How to complete this task>
Every line of the entries below that carries the string "will" should be copied.

Records for the task>

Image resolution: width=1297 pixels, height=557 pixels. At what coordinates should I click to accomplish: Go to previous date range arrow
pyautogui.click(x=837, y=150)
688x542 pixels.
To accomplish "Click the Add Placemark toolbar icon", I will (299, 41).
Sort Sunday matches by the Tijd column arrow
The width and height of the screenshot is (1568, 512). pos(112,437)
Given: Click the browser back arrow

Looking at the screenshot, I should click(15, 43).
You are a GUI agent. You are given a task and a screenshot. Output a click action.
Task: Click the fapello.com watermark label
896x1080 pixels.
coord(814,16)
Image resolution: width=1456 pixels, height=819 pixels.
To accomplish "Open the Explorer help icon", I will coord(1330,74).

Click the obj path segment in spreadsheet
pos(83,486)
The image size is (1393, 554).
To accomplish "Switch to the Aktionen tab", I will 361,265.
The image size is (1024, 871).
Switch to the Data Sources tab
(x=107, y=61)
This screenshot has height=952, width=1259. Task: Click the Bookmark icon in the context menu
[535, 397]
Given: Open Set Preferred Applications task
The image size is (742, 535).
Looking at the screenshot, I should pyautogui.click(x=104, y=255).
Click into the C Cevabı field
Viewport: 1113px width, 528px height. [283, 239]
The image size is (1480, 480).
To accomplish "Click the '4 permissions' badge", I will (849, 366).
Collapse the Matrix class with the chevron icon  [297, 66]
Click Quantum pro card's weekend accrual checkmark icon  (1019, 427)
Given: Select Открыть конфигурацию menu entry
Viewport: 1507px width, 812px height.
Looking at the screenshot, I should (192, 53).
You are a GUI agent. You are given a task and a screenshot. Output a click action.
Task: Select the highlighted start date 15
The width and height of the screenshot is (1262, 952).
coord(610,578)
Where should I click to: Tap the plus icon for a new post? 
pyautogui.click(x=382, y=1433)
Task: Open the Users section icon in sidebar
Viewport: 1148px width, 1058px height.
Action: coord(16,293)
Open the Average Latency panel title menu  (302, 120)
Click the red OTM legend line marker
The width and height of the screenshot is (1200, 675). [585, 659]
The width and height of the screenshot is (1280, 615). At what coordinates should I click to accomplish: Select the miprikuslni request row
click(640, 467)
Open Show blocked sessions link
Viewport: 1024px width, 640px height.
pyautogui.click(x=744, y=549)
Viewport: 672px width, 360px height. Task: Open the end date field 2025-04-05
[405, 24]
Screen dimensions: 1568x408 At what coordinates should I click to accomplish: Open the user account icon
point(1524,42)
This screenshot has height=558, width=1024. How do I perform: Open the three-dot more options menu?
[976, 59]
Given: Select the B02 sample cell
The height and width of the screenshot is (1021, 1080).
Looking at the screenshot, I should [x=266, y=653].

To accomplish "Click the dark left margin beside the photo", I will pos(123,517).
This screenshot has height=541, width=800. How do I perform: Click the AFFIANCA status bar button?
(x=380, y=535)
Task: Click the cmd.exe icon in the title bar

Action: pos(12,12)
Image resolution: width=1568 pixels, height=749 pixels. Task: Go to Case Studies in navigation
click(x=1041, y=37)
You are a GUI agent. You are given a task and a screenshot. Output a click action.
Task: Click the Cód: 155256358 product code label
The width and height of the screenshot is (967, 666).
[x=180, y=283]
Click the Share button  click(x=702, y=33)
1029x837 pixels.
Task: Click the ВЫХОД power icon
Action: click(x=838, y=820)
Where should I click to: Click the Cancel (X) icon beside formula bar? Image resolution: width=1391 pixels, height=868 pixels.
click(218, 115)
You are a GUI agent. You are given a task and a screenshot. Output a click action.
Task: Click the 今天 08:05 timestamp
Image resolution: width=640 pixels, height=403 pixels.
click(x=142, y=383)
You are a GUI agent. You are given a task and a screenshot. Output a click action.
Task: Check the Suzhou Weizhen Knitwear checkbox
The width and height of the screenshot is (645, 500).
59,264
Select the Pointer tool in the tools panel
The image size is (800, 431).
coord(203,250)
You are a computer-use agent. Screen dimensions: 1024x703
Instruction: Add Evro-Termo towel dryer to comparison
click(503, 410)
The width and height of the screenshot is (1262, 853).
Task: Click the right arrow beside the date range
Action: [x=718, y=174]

Output of the exercise>
To accomplish "Click the Add Placemark toolbar icon", I will (299, 41).
To accomplish "Open the Explorer help icon", I will coord(1330,74).
To accomplish "Switch to the Aktionen tab", I will 361,265.
To accomplish "Click the '4 permissions' badge", I will (849, 366).
To accomplish "Click the dark left margin beside the photo", I will pos(123,517).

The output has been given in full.